Reproduce the records verbatim, beginning with the line that contains "735x426 pixels. At" and stopping after the line that contains "Task: Click the Meta channel icon in ledger".

======== ITEMS

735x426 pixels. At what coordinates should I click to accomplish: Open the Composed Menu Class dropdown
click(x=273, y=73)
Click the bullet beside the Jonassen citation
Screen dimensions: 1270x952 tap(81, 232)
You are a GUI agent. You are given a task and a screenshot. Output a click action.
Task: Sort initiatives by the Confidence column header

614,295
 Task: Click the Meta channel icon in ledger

================
======== ITEMS

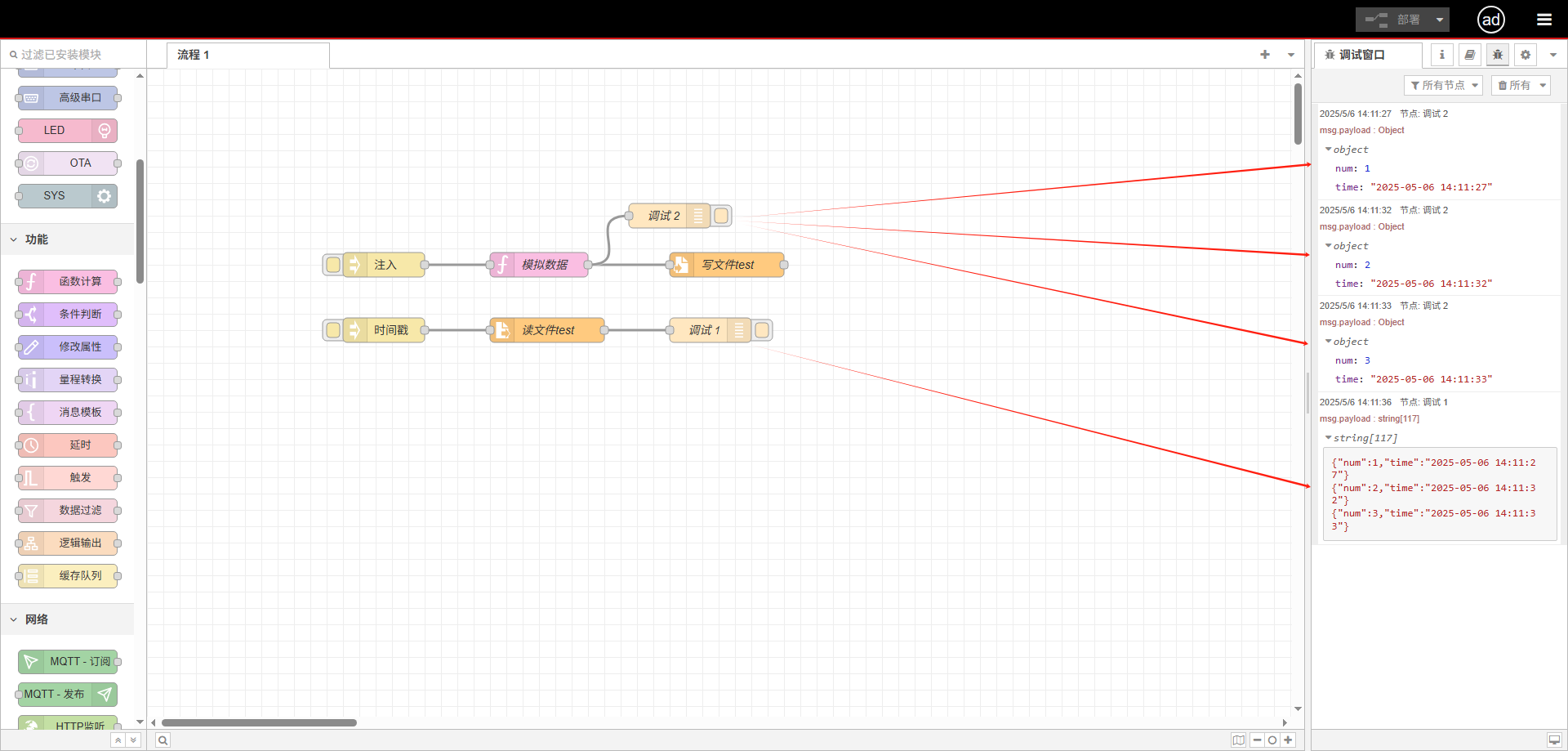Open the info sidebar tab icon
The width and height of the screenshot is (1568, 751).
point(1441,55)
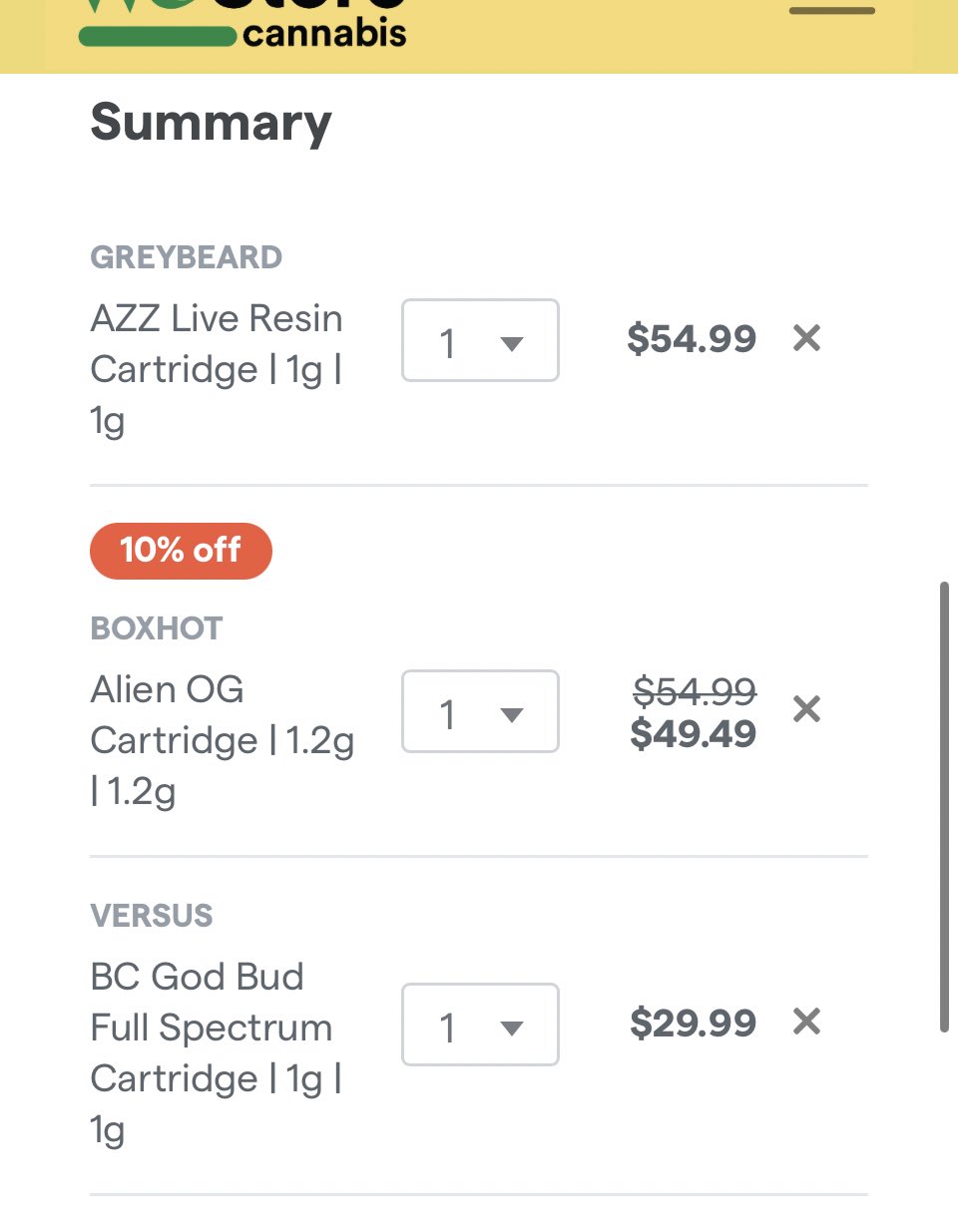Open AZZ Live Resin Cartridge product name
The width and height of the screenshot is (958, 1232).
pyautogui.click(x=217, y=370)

================

> _WRITTEN SOLUTION_:
735x426 pixels. At what coordinates should I click to accomplish: Open the Composed Menu Class dropdown
click(x=273, y=73)
Click the bullet beside the Jonassen citation
Screen dimensions: 1270x952 tap(81, 232)
You are a GUI agent. You are given a task and a screenshot. Output a click action.
Task: Sort initiatives by the Confidence column header

614,295
 Task: Click the Meta channel icon in ledger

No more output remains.